One of the guys I met at the BAARE event was Michael. He seemed okay at the time though Is was not impressed with him. We matched preferences and he e-mailed me immediately. I've learned over time that I'm not very good about communicating by e-mail so I encouraged us to meet sometime after work.

One key thing I've learned is that unless you're totally comfortable meeting someone, don't commit to more than a drink. Dinner means a minimum two hours where you better be able to talk to each other. On the other hand, a drink means maybe 45 minutes to assess the situation and either walk away or extend the evening.

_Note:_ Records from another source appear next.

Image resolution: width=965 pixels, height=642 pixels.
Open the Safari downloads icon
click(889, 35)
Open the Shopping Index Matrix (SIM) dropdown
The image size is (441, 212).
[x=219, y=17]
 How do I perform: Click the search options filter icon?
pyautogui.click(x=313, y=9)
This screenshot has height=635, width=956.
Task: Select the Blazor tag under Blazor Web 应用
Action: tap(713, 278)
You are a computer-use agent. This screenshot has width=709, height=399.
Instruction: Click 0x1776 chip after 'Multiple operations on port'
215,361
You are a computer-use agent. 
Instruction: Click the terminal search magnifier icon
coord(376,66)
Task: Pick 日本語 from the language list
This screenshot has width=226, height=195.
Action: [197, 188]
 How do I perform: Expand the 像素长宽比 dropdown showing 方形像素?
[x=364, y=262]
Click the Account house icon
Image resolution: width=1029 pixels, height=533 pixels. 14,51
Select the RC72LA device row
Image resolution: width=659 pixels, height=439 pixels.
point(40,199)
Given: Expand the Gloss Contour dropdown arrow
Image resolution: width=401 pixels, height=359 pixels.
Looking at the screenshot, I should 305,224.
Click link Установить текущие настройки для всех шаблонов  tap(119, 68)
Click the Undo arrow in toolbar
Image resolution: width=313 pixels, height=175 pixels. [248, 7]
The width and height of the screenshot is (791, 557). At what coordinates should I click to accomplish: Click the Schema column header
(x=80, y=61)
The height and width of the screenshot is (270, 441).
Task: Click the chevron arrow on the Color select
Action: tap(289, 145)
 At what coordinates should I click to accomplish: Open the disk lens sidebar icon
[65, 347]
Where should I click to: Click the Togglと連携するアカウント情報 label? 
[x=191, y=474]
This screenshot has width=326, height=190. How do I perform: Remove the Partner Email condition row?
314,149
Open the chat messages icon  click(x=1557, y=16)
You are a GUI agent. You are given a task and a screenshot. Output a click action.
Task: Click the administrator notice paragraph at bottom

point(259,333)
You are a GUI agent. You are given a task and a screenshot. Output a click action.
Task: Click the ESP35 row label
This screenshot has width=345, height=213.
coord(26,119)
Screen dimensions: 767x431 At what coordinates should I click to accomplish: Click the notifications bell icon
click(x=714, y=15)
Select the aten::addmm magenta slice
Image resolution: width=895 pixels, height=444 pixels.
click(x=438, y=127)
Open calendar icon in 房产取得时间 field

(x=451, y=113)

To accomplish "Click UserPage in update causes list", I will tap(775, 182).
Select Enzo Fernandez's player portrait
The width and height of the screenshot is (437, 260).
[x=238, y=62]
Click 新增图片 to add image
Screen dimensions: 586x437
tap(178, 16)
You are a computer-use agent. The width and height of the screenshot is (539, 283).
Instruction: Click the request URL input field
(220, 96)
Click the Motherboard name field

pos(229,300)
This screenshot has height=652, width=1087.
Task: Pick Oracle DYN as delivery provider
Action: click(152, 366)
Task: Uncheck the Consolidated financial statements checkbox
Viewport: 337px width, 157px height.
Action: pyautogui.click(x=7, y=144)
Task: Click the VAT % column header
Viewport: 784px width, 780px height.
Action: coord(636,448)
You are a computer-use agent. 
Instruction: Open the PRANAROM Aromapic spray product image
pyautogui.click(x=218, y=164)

Going to cafes that close early or having a friend call at a predetermined time-point are great ways to force the end of the date.

The only thing I remembered about Michael from the speed dating was his recent experience trying to get into a poker tournament. It interested me since so many of my friends and I enjoy playing casual games of hold 'em. During the course of conversation with him, I learned that he thought it was odd that I was so interested in that. I was surprised because I was just using it for conversation.

He seemed very nervous throughout the date. I felt like I had to dig a bit to keep the conversation running. It was mostly me ask him questions. We talked a bit about real estate. He told me about the house he had bought and sold in Pleasanton. His newest investment was a condo in LAs Vegas associated with the MGM Grand. I learned a lot from him about how the condo is yours, but the hotel rents it out when you're not present and splits the income. It's an interesting concept.

The problem with the date was his nervousness. He made some comments that I didn't know how to deal with. He would laugh nervously and "compliment" me. At one point he commented that I'm very smart. Unfortunately he said it was a very uncomfortable laugh. I say "thank you" hesistantly. I didn't know what to say next. Clearly he was concerned about our ability to relate. As nice as he was, that behavior was the last straw for me. I never felt much of a connection to him and his insecurity highlighted my doubts.

I simply excused myself, saying it was late. As we headed out the door he expressed his satisfaction with the evening and inquired whether he could ask me out again. I panicked a bit at this point because I didn't have the nerve to say "no" to his face. In cowardly fashion, I lied and said, "yeah, but not this week because I'm going to be really busy." With that I shook his hand and said goodnight. I couldn't look at him as I walked away.

I'm relieved to say that he never did write. I think he knew that I was not very comfortable with the situation.